= Edward Dominic O'Brien =

Irish lawman and British military officer

Captain Edward Dominic O'Brien (1735 - 1 March 1801) was an Irish law enforcement official and British Army officer.

==Life==
Edward Dominic O'Brien was the son of Capt. James O'Brien, M.P. for Youghal, and Mary Jephson. He was born in 1735 at Drogheda, while his father was serving in Parliament. Coming from a military family, at a young age, O'Brien joined the British Army and advanced quickly to the rank of Captain. He married Mary Carrick, the daughter of a Dublin attorney.

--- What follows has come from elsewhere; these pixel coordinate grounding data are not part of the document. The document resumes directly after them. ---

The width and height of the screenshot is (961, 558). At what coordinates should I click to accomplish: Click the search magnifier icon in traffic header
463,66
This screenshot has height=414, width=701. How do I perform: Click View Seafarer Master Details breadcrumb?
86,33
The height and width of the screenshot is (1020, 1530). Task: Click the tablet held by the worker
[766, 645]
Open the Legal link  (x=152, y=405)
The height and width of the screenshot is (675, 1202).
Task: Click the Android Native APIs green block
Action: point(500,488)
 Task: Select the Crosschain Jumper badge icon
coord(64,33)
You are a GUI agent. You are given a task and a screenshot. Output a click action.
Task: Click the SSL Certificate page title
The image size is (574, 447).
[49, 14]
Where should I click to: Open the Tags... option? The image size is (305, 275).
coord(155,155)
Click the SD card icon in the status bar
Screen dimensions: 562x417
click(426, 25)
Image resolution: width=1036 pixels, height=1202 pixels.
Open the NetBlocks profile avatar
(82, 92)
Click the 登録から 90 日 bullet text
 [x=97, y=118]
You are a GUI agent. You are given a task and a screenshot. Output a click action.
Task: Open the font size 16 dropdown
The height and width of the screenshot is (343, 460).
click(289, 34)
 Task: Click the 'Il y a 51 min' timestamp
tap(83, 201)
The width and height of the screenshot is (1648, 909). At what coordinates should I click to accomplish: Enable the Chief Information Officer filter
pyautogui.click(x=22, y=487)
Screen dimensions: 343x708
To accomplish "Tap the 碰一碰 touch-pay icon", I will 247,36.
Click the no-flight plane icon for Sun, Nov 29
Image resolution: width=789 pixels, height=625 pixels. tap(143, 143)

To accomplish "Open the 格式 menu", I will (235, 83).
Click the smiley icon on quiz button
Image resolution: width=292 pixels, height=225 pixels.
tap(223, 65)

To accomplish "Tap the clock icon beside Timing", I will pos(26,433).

In 1758, O'Brien relocated to the west of Ireland and resided with his family in Ennistymon House. He served that year as High Sheriff of Clare, and would hold that position again in 1783 and 1787. Captain O'Brien died on 1 March 1801 at his family's estate in Rostellan, County Cork.

==Family==
Children of Edward Dominic O'Brien and Mary Carrick:
- Murrough O'Brien (1756 - 10 Feb 1808)
- Lady Mary O'Brien (1759 - 23 Jan 1840) Married first to Sir Richard Eyre Cox, 4th Baronet, son of Sir Michael Cox, 3rd Baronet, and Hon. Elizabeth Massy. They had one daughter. Married second to Rt. Hon. William Saurin, Attorney-General for Ireland, and had four sons and one daughter.
- William O'Brien, 2nd Marquess of Thomond (1765 - 21 Aug 1846)
- James O'Brien, 3rd Marquess of Thomond (1769 - 3 Jul 1855)
- Captain John O'Brien (1770–1833)
- Lady Harriet O'Brien (1782 - 1 May 1851) Married to Sir Joseph Wallis Hoare, 3rd Baronet, son of Sir Edward Hoare, 2nd Baronet, and Clotilda Wallis. They had five sons and eight daughters.
- Captain Edward O'Brien RN (1780 - 9 Mar 1824) Married first to Diana Hotham, daughter of General George Hotham and Diana Pennyman. Married second to Gertrude Grace Methuen, daughter of Paul Methuen, 1st Baron Methuen and Matilda Gooch. They had two daughters. Married third to Lady Elizabeth Susan Somerset, daughter of Henry Somerset, 6th Duke of Beaufort and Lady Charlotte Sophia Leveson-Gower. They had one son. Edward Jr. also had at least one son out of wedlock.